あなたは王の器じゃありません 文官令嬢、辺境の地でその才を発揮する
 このところ、辺境伯領への移住者が増加傾向にあり、以前からの住民との間に問題が発生することが増えているそうだ。

「どのような相談なのですか?」

 エルニーナの発言に、コルネリオはじろりとこちらを向き直った。それから、指を折りながら例を挙げていく。

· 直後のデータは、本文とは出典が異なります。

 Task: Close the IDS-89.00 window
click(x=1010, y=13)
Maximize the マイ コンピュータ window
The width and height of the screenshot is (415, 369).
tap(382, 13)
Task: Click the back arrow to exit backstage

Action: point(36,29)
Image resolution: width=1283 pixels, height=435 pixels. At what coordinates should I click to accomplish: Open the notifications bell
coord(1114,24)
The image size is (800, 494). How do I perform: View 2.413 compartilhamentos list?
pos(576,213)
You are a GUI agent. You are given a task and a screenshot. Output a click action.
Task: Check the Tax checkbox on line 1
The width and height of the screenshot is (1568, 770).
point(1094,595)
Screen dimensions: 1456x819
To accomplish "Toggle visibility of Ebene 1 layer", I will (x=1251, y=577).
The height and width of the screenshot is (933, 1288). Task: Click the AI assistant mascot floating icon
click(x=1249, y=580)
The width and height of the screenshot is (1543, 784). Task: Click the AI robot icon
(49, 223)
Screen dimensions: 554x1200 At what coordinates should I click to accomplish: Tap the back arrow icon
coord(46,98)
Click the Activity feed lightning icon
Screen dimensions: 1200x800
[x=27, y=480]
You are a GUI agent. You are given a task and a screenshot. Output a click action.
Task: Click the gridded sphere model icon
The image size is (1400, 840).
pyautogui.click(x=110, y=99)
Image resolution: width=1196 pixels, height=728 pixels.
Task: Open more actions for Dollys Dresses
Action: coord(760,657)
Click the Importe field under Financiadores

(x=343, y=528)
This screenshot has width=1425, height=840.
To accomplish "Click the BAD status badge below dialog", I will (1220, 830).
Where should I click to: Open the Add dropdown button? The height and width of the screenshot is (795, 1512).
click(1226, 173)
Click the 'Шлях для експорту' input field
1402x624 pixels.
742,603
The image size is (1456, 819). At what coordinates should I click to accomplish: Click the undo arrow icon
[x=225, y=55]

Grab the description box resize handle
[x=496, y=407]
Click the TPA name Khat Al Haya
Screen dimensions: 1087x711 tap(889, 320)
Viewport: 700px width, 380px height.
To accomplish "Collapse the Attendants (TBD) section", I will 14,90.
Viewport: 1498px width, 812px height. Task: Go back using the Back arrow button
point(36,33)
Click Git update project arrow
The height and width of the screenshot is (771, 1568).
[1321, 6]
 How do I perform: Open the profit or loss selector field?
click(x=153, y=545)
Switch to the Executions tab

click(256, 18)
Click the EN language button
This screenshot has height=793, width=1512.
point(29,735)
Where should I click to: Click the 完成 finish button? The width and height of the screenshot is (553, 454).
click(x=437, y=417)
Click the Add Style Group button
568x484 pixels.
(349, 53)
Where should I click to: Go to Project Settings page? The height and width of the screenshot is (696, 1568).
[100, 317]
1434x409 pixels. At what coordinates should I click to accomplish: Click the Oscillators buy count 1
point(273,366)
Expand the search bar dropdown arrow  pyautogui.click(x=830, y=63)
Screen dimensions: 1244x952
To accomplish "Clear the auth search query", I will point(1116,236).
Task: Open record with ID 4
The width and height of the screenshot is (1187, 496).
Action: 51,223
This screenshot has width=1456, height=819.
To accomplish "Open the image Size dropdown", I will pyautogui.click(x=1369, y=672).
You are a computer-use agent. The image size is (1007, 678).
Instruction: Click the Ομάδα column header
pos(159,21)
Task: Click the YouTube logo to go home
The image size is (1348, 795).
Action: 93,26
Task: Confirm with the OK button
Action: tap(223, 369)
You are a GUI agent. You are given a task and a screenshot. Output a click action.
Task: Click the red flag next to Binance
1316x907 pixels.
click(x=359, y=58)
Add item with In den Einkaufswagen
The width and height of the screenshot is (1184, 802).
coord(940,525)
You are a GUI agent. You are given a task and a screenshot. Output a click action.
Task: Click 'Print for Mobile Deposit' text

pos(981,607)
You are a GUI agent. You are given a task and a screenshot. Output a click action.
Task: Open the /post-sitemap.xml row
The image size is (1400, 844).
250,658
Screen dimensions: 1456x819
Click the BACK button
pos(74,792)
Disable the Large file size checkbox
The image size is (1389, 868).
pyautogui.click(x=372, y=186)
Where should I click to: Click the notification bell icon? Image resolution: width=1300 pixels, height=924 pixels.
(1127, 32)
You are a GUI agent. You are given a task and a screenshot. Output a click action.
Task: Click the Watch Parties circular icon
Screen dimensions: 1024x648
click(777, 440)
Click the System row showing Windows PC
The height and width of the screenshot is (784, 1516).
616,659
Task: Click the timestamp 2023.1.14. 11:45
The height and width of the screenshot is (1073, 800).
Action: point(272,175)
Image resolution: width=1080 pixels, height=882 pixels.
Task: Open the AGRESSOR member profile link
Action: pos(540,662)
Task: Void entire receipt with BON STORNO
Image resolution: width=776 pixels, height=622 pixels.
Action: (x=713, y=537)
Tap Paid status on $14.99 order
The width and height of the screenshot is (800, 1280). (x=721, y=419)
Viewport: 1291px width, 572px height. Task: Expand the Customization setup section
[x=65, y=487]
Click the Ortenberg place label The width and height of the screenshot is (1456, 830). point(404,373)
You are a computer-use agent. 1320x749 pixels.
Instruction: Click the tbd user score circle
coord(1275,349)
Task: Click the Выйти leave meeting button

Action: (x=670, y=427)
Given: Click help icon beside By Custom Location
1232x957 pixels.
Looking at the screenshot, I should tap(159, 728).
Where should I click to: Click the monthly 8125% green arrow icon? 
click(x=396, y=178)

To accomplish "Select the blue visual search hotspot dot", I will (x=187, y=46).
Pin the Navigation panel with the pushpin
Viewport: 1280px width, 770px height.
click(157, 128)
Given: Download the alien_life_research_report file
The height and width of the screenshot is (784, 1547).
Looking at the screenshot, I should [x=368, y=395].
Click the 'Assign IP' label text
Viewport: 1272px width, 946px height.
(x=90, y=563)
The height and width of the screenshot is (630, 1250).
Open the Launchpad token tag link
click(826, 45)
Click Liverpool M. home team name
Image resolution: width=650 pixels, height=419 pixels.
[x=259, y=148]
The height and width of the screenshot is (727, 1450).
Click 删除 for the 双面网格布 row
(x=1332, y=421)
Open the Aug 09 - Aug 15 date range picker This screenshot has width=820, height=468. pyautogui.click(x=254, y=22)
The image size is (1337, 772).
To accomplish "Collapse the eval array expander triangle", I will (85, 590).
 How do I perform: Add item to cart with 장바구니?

「移住希望者は仕事と住居だな、それから医療。医師に相談したくとも費用がない者もいるし、薬は高い。それから、壊れた橋の補修もしたいし、商人が活発に出入りしているから、宿泊施設や飲食店では人手が足りなくなっている」

 効率よく魔物の討伐ができるようになったことで、街道の安全が確保された。辺境伯領で行われる商売の大半を担っていたゲオルグが去り、商人達の活動が活発化している。
 商人は、商人だけで動くことはない。商会の従業員を同行させることもあるし、商品を積んだ馬車にはそれぞれ御者が必要だ。護衛に傭兵も雇わねばならない。
 人が活発に行き来するようになれば、宿泊施設や飲食店もにぎわうことになる。それらの要望が、一気に役所に持ち掛けられているらしい。